Die deutschen Basketballerinnen haben bei der Heim-Weltmeisterschaft in Berlin Geschichte geschrieben. Mit einem deutlichen 94:56-Erfolg gegen Südkorea zog die Auswahl des Deutschen Basketball Bundes erstmals in ihrer Historie ins WM-Viertelfinale ein. Vor 6.225 Zuschauern in der Uber Arena ließ das Team von Bundestrainer Olaf Lange von Beginn an keinen Zweifel am Sieger aufkommen und feierte den dritten Erfolg in Serie.
Nach der Auftaktniederlage gegen Spanien hatte sich die DBB-Auswahl mit Siegen gegen Japan und Mali ins Turnier zurückgekämpft. Gegen die deutlich kleineren Südkoreanerinnen spielte das deutsche Team seine körperliche Überlegenheit von Anfang an geschickt aus. Schon nach dem ersten Viertel führten die Gastgeberinnen mit 23:14, zur Halbzeit stand es 46:29. Im dritten Abschnitt wuchs der Vorsprung auf über 30 Punkte an, wobei die Südkoreanerinnen aus der Distanz schwach trafen.
Kapitänin Marie Gülich war mit 19 Punkten die beste Werferin der Partie. Die Centerin, die nach einem Jahr Pause wegen eines Kreuzbandrisses in diesem Sommer ihre ersten Spiele bestreitet, hatte bereits nach 20 Minuten 14 Punkte, drei Rebounds und drei Assists auf ihrem Konto. Frieda Bühner steuerte 17 Punkte bei. Bundestrainer Lange konnte sich wie schon beim Kantersieg gegen Mali leisten, seinen Topspielerinnen immer wieder Verschnaufpausen zu geben. Bereits vor der Pause kamen alle zwölf Spielerinnen zum Einsatz. „Es ist sehr beruhigend zu wissen, dass wir Tiefe haben“, sagte Lange.

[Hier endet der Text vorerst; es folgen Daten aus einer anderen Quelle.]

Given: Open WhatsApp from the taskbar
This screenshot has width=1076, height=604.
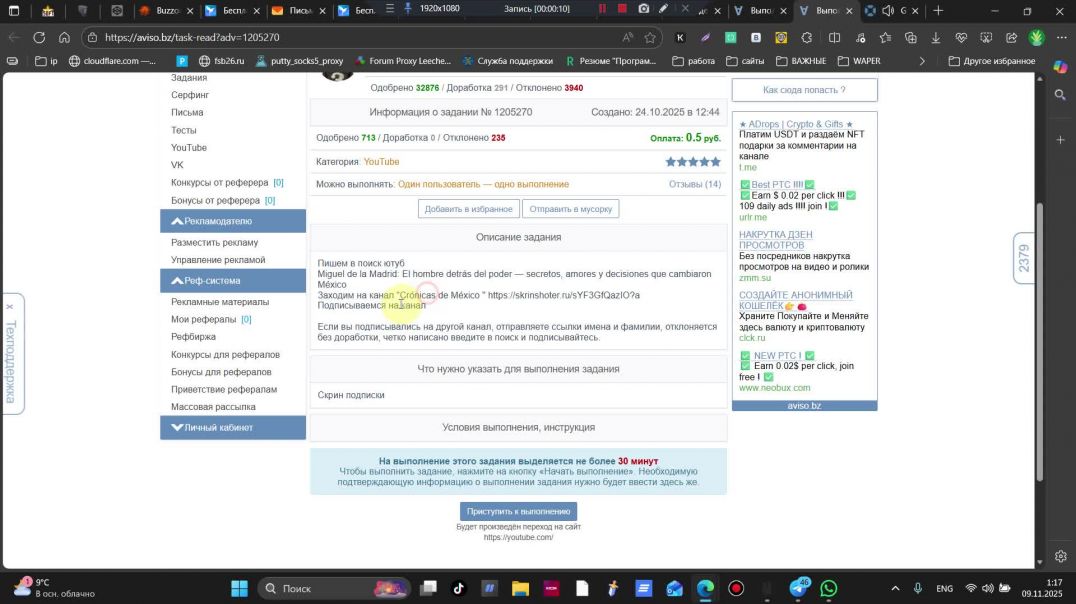Looking at the screenshot, I should click(828, 588).
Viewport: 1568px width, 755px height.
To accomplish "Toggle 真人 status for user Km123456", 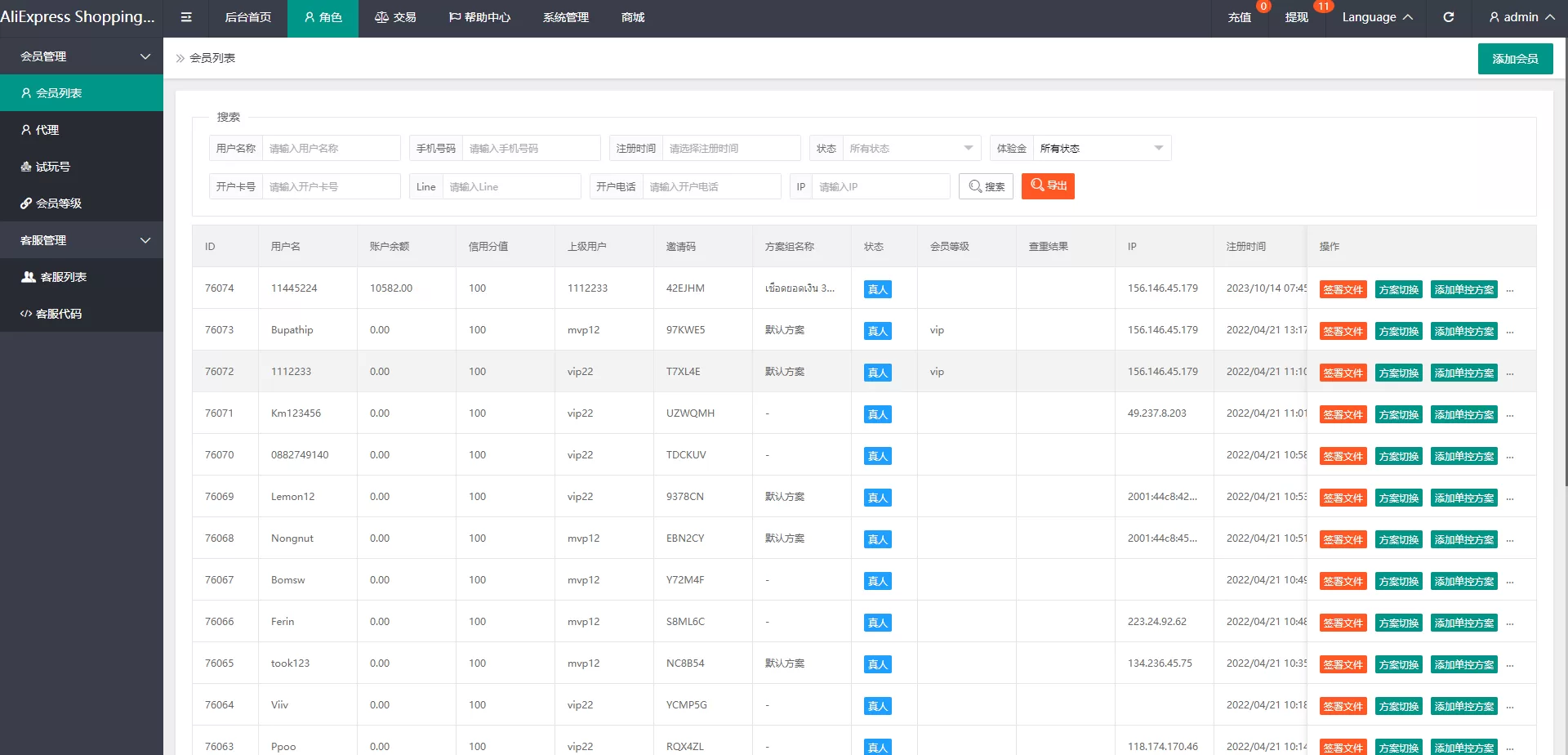I will 877,414.
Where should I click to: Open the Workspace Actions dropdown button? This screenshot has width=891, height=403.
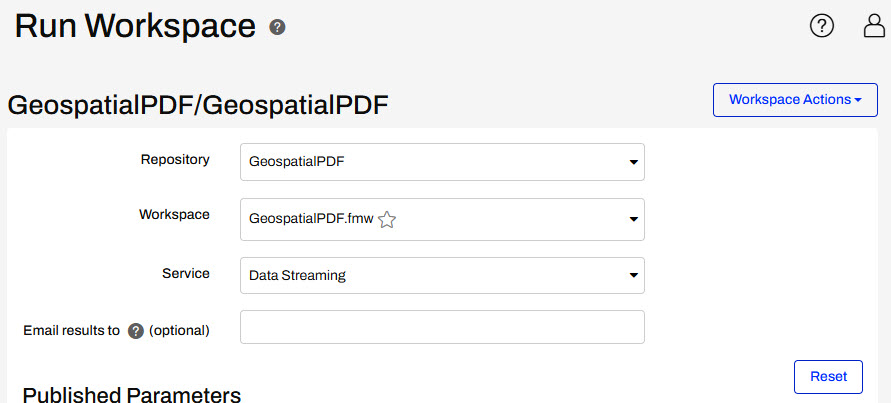pyautogui.click(x=795, y=100)
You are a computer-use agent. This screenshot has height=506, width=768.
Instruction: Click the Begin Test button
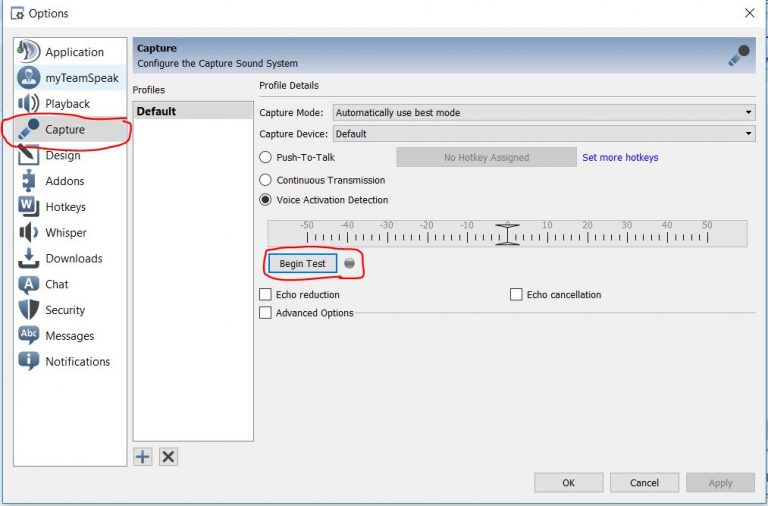pyautogui.click(x=302, y=264)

Dass es das vierte Spiel in fünf Tagen war, war den deutschen Spielerinnen nicht anzumerken. „Wir alle haben so Bock, vor dieser Kulisse zu spielen, dass wir gar nicht groß darüber nachdenken, wie müde wir sind“, hatte Gülich im Vorfeld gesagt. Bühner sprach nach dem Auftritt von „ein wenig Gänsehaut“. Bundestrainer Lange zeigte sich hochzufrieden mit der Leistung seiner Mannschaft: „Heute habe ich nicht viel zu meckern. Wir haben herausragend verteidigt, mit sehr viel Engagement und Herz gespielt. Das ist nicht einfach gegen so ein Team. Ich war sehr, sehr zufrieden.“
In der Runde der letzten Acht trifft Deutschland am Donnerstag um 17.45 Uhr auf Europameister Belgien. Gegen die Mannschaft um Superstar Emma Meesseman, die als Gruppensieger direkt ins Viertelfinale einzog, ist das deutsche Team Außenseiter. Im EM-Viertelfinale vor einem Jahr hatte Deutschland gegen Belgien mit 24 Punkten Unterschied verloren. „Belgien ist ein anderes Kaliber“, sagte Bühner mit Blick auf die kommende Aufgabe.
Die deutsche Mannschaft trat gegen Südkorea von Anfang an mit großer Überzeugung auf. „Wir haben unser Selbstvertrauen gefunden“, hatte Lange vor der Partie gesagt. „Im ersten Spiel gegen Spanien waren da noch viele Zweifel. Aber durch die Siege gegen Japan und Mali haben wir unseren Glauben gefunden und glauben mehr an unsere Stärken.“ Die Spielerinnen zogen immer wieder zum Korb und waren von ihren Gegenspielerinnen kaum zu stoppen.
Von der Loge aus verfolgte Basketball-Ikone Dirk Nowitzki den ungefährdeten Erfolg. Der NBA-Champion von 2011 klatschte freudig und wird auch zum Viertelfinale gegen Belgien wiederkommen. Dann dürfte er eine deutlich spannendere Partie erleben als gegen die chancenlosen Südkoreanerinnen.